Final answer:
The larger a planet's mass with the same radius, the higher the escape velocity due to the increase in surface gravity. As the mass increases, the gravitational force becomes stronger, requiring a greater speed to escape the gravitational pull.
Step-by-step explanation:
For the same radius, the larger a planet's mass, the higher the escape velocity. Escape velocity is the minimum speed needed for an object to 'break free' from the gravitational attraction of a massive body, without further propulsion. This velocity depends on the mass of the planet and the distance from its center of gravity. In the context of planets, as the mass increases while the radius remains constant, the gravity at the surface becomes stronger, thereby requiring a higher escape velocity.
Looking at the hypothetical planets mentioned, we can see that as the mass increases beyond a certain point, there's an intensification in gravitational compression, which can make the planet smaller. This demonstrates that gravity not only affects escape velocity but also the physical characteristics of astronomical bodies.

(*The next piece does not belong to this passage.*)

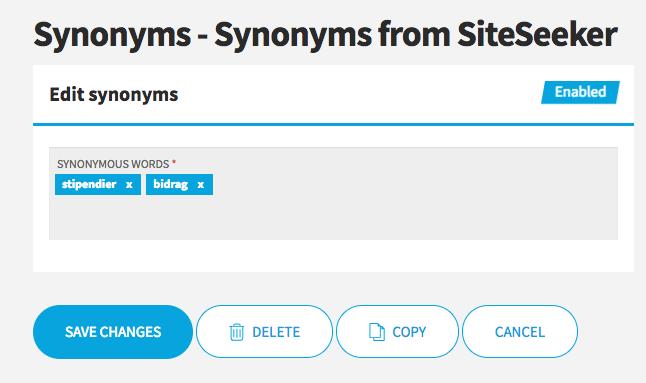Screen dimensions: 646x383
Task: Click the Edit synonyms panel heading
Action: [x=114, y=95]
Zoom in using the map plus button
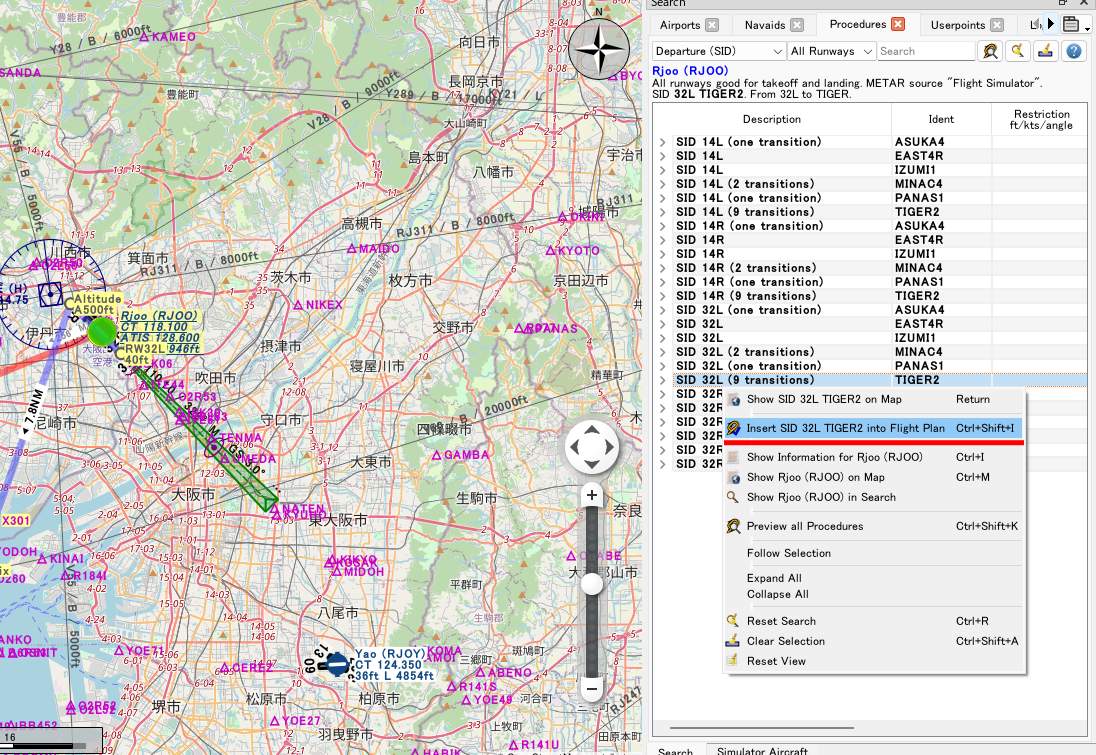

An example of this is how a red giant has a lower escape velocity at its surface due to an increased radius, whereas the Sun, if compressed, would have a stronger surface gravity, thus a higher escape velocity.
Furthermore, the escape velocity from a celestial body is exactly √2 times greater than the orbital velocity at any given distance from the center of that body, showing a proportional relationship between these two velocities.